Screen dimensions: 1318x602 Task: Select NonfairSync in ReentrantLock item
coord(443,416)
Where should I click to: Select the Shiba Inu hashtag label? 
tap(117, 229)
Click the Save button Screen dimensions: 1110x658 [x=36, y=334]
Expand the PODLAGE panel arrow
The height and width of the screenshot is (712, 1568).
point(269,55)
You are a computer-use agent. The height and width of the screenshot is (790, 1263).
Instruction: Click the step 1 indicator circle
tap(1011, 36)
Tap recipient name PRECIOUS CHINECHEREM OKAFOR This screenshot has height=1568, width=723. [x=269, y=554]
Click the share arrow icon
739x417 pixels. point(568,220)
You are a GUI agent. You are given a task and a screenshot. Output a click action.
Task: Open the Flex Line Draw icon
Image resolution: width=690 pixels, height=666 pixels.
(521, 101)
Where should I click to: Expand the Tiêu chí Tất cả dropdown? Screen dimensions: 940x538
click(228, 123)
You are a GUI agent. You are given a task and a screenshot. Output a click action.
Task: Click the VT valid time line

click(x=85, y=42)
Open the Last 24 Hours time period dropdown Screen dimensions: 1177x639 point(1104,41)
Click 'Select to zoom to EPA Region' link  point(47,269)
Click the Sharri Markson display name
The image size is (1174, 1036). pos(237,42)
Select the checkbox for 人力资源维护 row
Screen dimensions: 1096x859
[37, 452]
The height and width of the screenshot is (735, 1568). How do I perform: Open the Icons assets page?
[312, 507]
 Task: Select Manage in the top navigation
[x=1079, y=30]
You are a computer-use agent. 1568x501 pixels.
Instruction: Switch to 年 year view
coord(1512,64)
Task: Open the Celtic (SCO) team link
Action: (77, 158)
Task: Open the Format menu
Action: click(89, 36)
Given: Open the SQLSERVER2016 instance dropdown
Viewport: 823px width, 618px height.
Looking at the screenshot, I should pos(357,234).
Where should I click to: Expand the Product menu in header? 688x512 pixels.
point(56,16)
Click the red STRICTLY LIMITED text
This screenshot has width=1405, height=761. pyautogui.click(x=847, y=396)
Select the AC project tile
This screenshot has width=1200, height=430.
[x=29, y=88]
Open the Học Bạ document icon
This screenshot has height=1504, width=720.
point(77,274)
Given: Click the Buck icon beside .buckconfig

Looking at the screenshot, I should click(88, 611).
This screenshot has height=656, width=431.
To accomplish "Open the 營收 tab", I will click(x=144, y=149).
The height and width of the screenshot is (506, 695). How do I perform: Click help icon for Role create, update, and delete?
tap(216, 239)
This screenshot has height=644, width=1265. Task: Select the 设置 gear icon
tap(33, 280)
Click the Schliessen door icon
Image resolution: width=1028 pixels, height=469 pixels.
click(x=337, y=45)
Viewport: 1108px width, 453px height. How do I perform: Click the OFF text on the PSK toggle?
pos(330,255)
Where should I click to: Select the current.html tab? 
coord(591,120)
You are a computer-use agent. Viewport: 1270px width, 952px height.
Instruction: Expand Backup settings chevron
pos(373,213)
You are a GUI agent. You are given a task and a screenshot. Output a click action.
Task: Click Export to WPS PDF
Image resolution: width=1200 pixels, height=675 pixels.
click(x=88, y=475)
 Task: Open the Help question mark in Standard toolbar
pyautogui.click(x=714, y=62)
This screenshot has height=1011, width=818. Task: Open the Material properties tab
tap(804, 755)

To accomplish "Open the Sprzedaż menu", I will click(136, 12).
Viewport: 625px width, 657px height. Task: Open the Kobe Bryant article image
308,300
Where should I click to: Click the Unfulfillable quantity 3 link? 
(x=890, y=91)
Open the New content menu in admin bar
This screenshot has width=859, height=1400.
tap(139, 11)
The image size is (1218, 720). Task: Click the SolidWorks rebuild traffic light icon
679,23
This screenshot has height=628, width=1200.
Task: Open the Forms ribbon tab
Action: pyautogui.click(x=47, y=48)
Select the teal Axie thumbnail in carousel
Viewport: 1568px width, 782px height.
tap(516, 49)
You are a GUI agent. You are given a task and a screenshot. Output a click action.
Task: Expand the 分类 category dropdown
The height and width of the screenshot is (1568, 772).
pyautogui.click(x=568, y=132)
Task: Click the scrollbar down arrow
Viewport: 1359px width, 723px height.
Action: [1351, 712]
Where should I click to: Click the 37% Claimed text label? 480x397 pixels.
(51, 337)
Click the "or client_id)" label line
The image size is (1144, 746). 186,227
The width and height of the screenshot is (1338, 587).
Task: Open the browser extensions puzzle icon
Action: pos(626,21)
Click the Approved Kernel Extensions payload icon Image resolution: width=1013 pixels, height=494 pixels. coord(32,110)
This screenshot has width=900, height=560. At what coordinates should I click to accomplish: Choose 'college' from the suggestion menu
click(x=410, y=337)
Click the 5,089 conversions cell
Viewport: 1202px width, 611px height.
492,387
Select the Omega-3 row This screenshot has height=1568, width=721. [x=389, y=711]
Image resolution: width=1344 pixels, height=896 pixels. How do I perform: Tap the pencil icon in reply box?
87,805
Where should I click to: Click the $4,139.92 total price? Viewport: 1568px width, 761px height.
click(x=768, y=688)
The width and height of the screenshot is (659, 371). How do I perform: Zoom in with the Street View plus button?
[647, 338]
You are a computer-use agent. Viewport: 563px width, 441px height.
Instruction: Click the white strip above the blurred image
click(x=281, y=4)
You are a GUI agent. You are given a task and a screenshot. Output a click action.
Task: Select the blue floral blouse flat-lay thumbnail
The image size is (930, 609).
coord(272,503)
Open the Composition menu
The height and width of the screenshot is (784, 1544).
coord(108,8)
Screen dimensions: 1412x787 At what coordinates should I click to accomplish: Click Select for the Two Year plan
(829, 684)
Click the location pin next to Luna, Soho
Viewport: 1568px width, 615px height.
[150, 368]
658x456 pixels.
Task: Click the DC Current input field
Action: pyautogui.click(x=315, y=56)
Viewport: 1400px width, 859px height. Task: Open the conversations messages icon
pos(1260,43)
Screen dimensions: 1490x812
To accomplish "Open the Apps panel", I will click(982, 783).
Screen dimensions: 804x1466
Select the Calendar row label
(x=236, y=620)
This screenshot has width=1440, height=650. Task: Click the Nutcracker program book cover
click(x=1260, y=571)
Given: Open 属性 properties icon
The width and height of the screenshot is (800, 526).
------------------------
WHAT YOU ARE ASKED TO DO: Please return the lines above that run from the line containing "Image resolution: width=690" to the line containing "Click 'Select to", inclusive, exactly and with no other lines.

RESPONSE TO THIS EXERCISE:
Image resolution: width=690 pixels, height=666 pixels.
(521, 101)
Where should I click to: Expand the Tiêu chí Tất cả dropdown? Screen dimensions: 940x538
click(228, 123)
You are a GUI agent. You are given a task and a screenshot. Output a click action.
Task: Click the VT valid time line

click(x=85, y=42)
Open the Last 24 Hours time period dropdown Screen dimensions: 1177x639 point(1104,41)
Click 'Select to zoom to EPA Region' link  point(47,269)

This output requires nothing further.